### DATA IN THIS EXERCISE
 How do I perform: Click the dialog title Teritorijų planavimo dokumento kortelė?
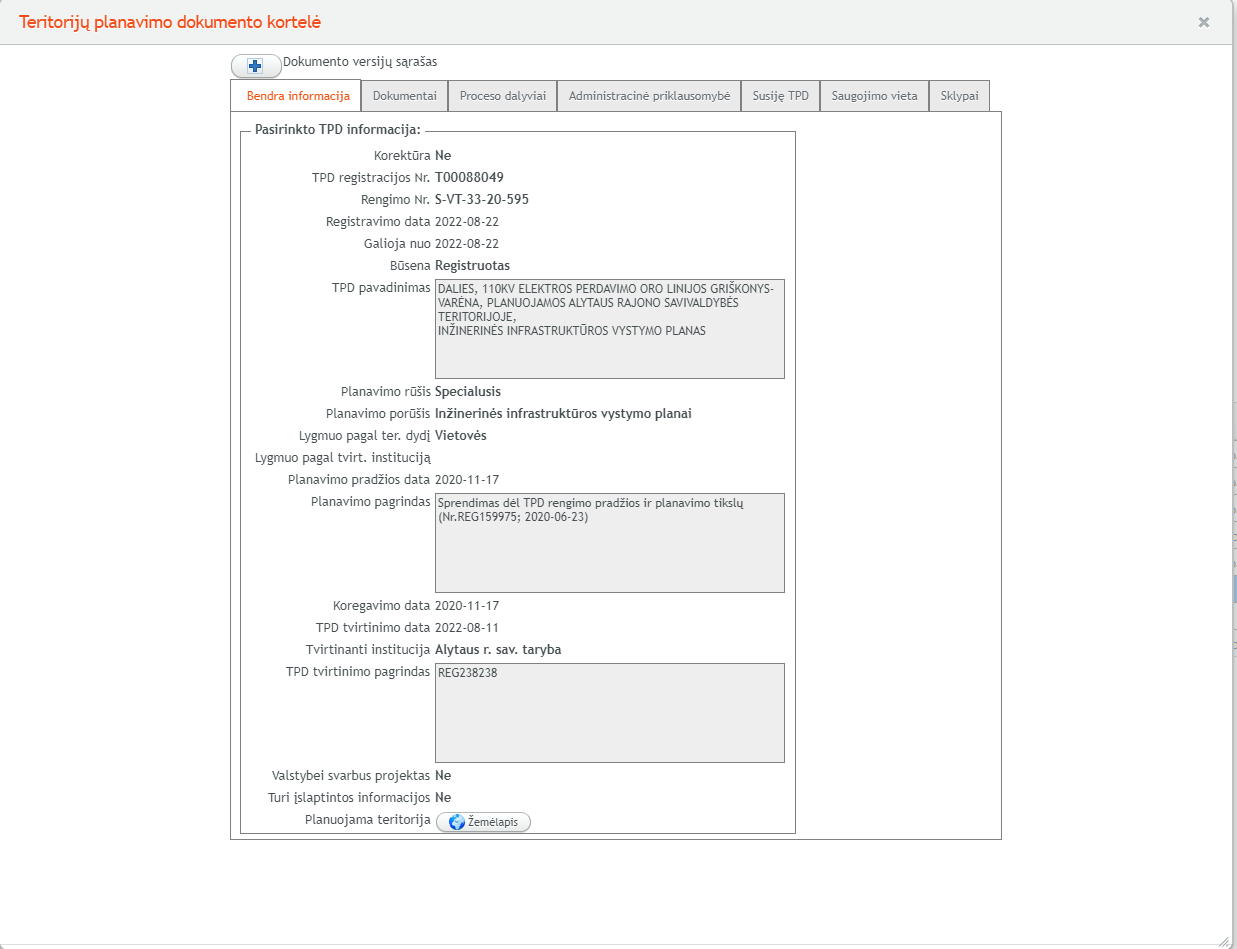pyautogui.click(x=170, y=22)
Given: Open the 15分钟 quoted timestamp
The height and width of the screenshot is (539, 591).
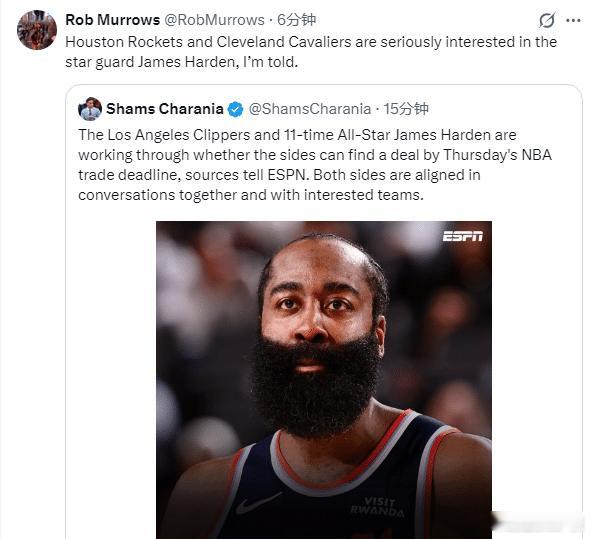Looking at the screenshot, I should pyautogui.click(x=406, y=109).
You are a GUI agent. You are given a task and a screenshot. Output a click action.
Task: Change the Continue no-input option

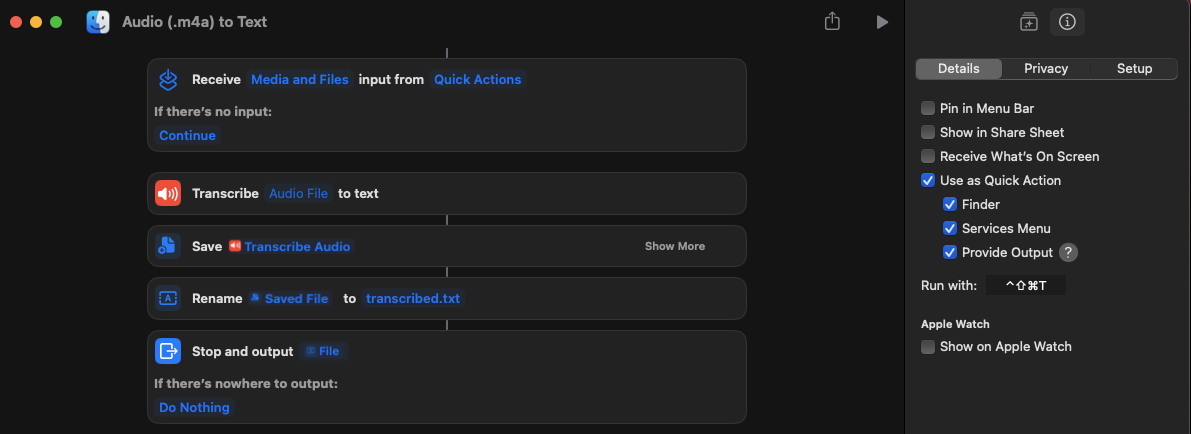coord(187,135)
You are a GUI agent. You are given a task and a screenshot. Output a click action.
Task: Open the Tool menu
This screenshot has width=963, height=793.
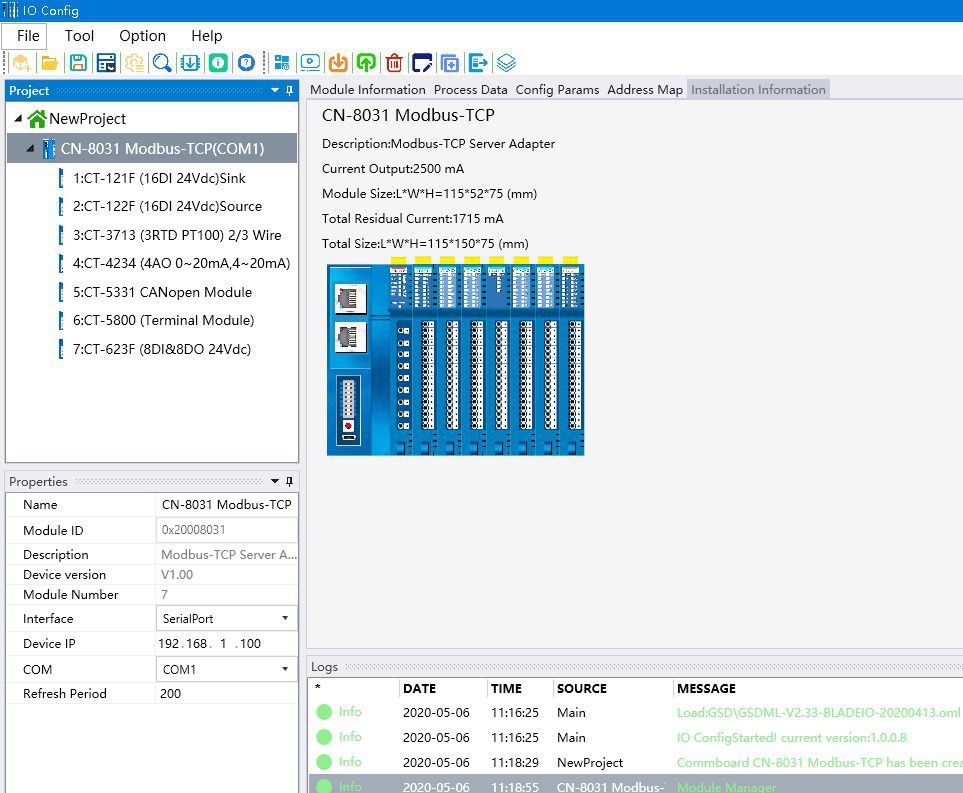[79, 36]
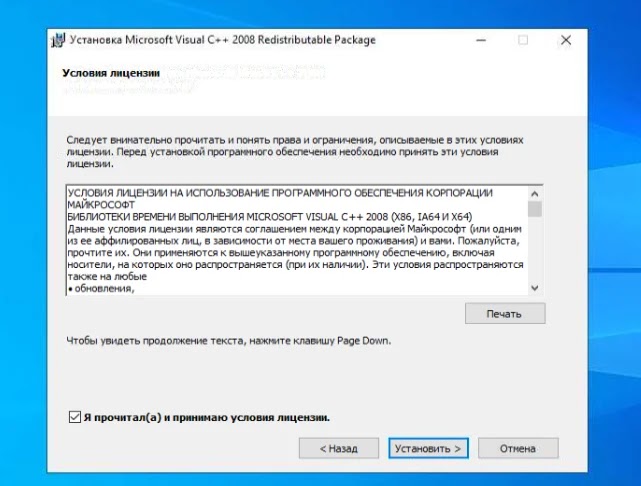Click the Page Down hint text
641x486 pixels.
tap(229, 340)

### WORK TO COMPLETE
Each line above is to be duplicated exactly, and the pictures are to be omitted.

### RESULT FOR THIS EXERCISE
 How do I perform: Click the dialog title Teritorijų planavimo dokumento kortelė?
pyautogui.click(x=170, y=22)
Given: Open the 15分钟 quoted timestamp
The height and width of the screenshot is (539, 591).
Looking at the screenshot, I should pyautogui.click(x=406, y=109).
You are a GUI agent. You are given a task and a screenshot. Output a click action.
Task: Change the Continue no-input option

coord(187,135)
You are a GUI agent. You are given a task and a screenshot. Output a click action.
Task: Open the Tool menu
This screenshot has width=963, height=793.
[79, 36]
Click the Page Down hint text
641x486 pixels.
tap(229, 340)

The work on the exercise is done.